■ **TASK TO COMPLETE**
Give back exactly the lines from the one holding "The image size is (501, 397)." to the bottom of the material, both included, and nothing more. No pictures.

■ **LISTED ENTRIES**

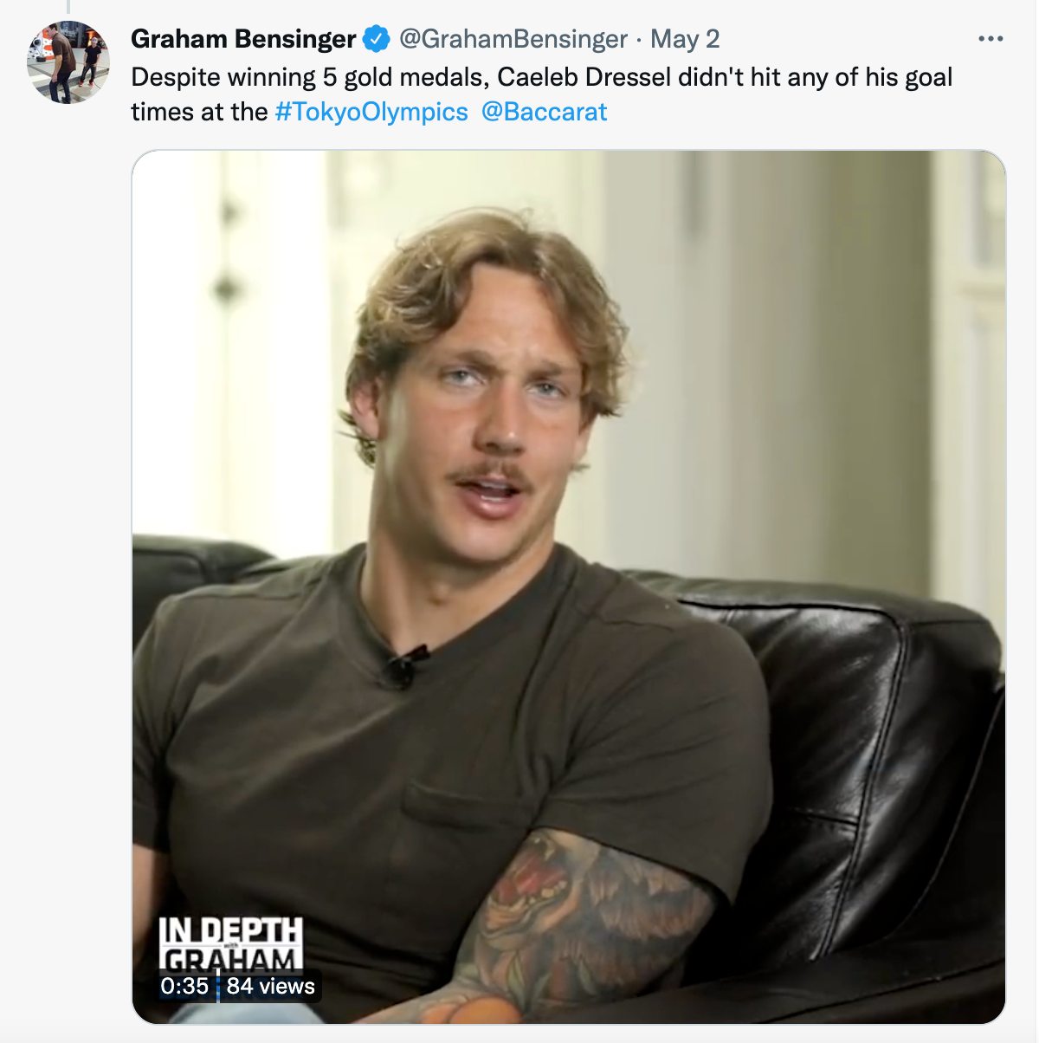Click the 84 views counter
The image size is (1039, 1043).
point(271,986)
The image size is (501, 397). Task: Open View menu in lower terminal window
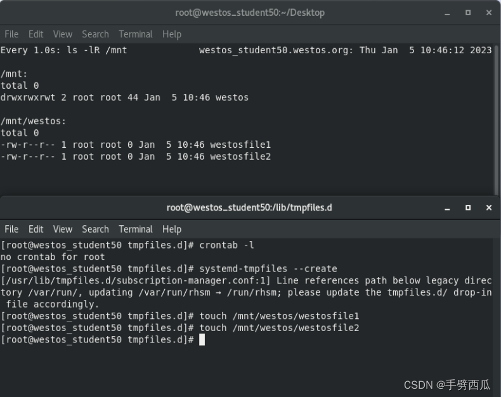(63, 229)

■ **FINAL ANSWER**
The image size is (501, 397). Task: Open View menu in lower terminal window
(63, 229)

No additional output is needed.